Because the planting can’t be mechanized, Duker says he’s confident that this work would pay above the minimum wage, and there would be at least some permanent employment in jobs monitoring the success of the thicket growth.
The Eastern Cape Water Caucus, an umbrella group of small-scale farmers and environmental activist organizations in the province, agrees that there’s potential for jobs planting spekboom to help revive prospects for residents of rural areas.
The coordinator of the caucus, Ntsika Mateta, says rural communities could also benefit from growing spekboom in villages and on communal land in the province, not for carbon credits, but for their own use.
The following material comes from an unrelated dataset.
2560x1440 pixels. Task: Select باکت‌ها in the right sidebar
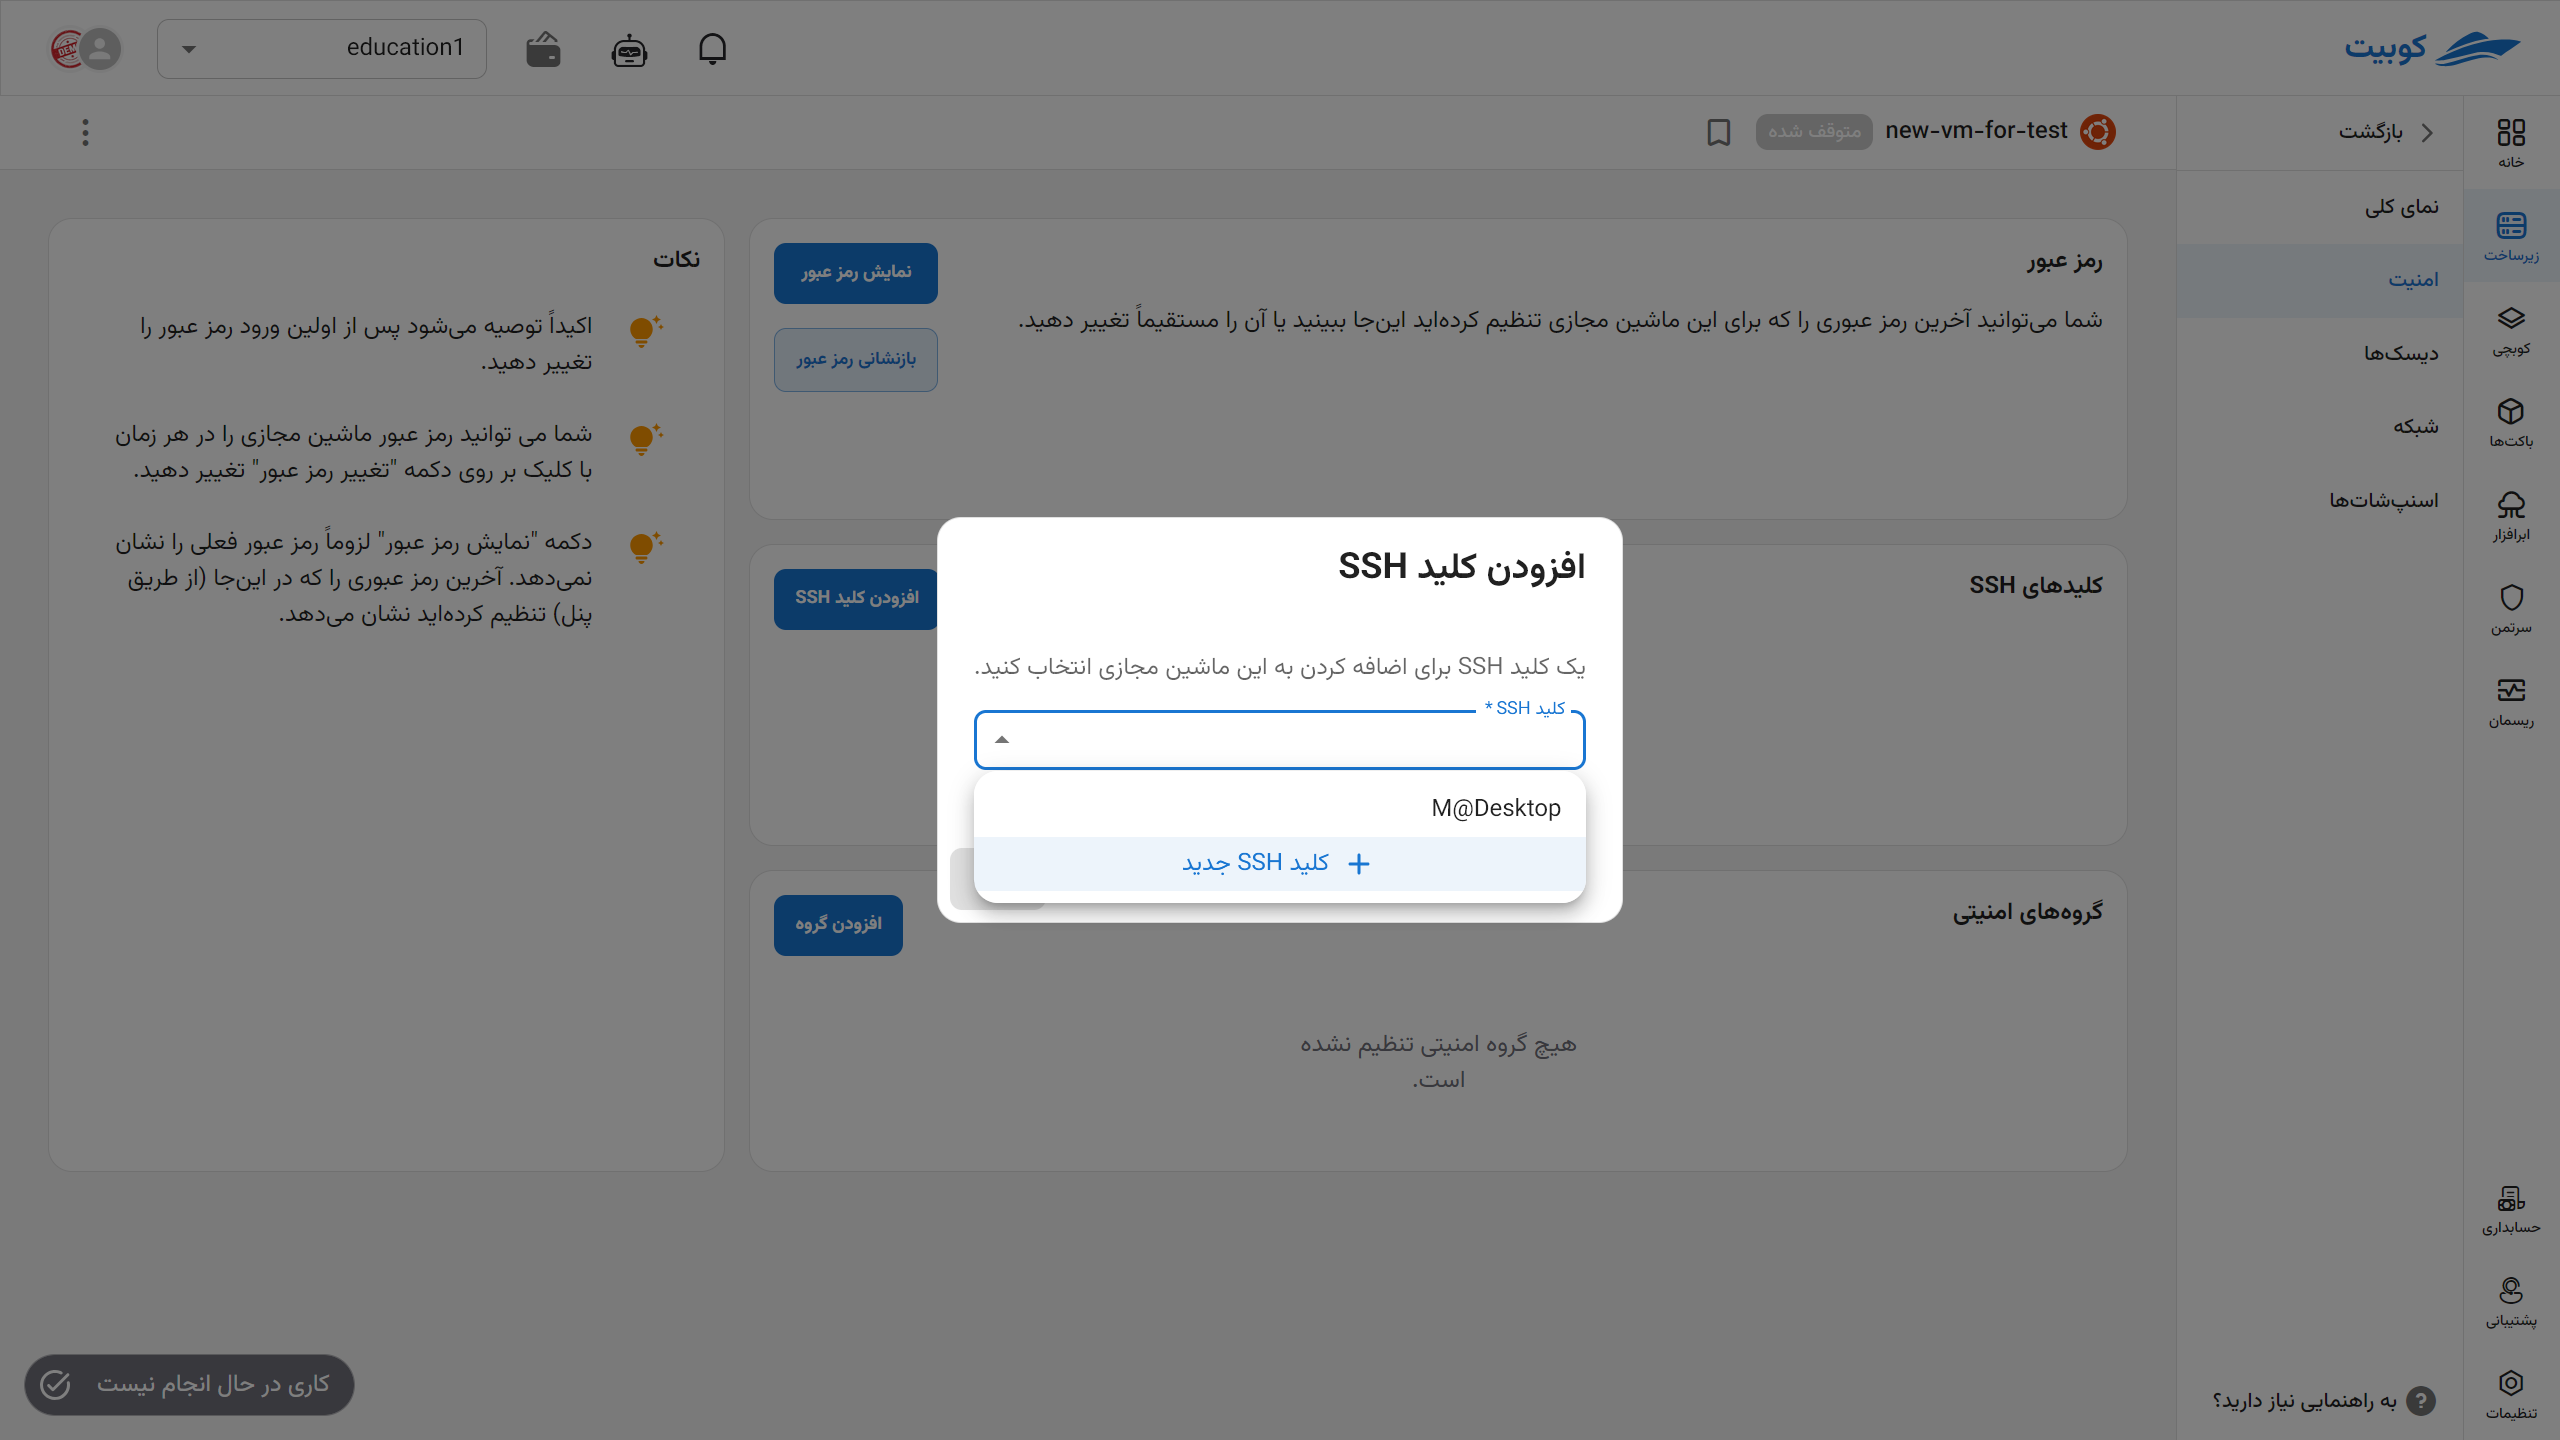pyautogui.click(x=2512, y=422)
In many villages across the Klein Karoo, families own small herds of livestock that bring in a vital income when sold at the end of the year. Spekboom could be grown as a drought-resistant fodder, and also help protect other vegetation from being overgrazed, Mateta tells Mongabay.
And people could also eat spekboom themselves. “Our society is faced with multiple chronic illnesses as a result of all the unnatural food dumped on us by commercial farmers, retail corporates and pharmaceutical industries who are greedy for profit at the expense of people’s lives. This plant comes with many benefits and is already used in many Southern African communities as a source of food in salads, as a raw vegetable, and in juice,” Mateta says.
Researcher David Hallowes, from the nonprofit environmental justice organization groundWork, says that rewilding, soil restoration and land conservation must be kept separate from “selling credits for some polluter somewhere else.” While emissions are certain, measurable, and occurring now, spekboom rethicketing as an offset measure is “highly uncertain since the spekboom may easily be cleared or lost again,” Hallowes says.
He points out, too, that the assumed carbon sink in spekboom farms would be delayed over the years of the plant’s growth.
Restoring thickets to offset greenhouse gas emissions doesn’t have a solid basis in science, Hallowes tells Mongabay, explaining that “living” carbon, which circulates between land, air and ocean in a fast carbon cycle, isn’t exchangeable with “dead” carbon from the much, much slower geological cycle of carbon circulation.
“Land restoration can compensate for past damage and carbon loss on that land. It does not compensate for — or offset — emissions from burning fossil fuels,” he says.
Duker and Steunenberg say the carbon market is about to take off. They would rather see barren land restored with spekboom thickets than attempts to establish monoculture plantations of other potential carbon-sucking vegetation.
Not far from the test plot on Steenbok Vlakte is a lonely jacket plum tree (Pappea capensis). These slow-growing trees also form part of the Eastern Cape’s indigenous thicket. Jacket plums can live for several hundred years, but they, too, have been overgrazed.
This tree’s seedlings only germinate and survive under spekboom’s protective skirt, Duker says. “If you take spekboom out, these trees start to die and they cannot come back without spekboom in the landscape. So these are the last remnant trees of thicket and they are gradually dying out. If we don’t plant spekboom, the majority of these trees will go and eventually you will have a completely barren landscape.”
As the land goes, so do the people. Erosion and desertification caused by almost a century of commercial agriculture and increasingly frequent drought means that many of the farms in South Africa’s Klein Karoo may have few better options than to restore spekboom thickets if they are ever going to be able to carry herds of livestock or wild antelope again.
Banner image: Botanist Keith Steunenberg stands next to a thicket. Image courtesy of the Spekboom Restoration Research Group.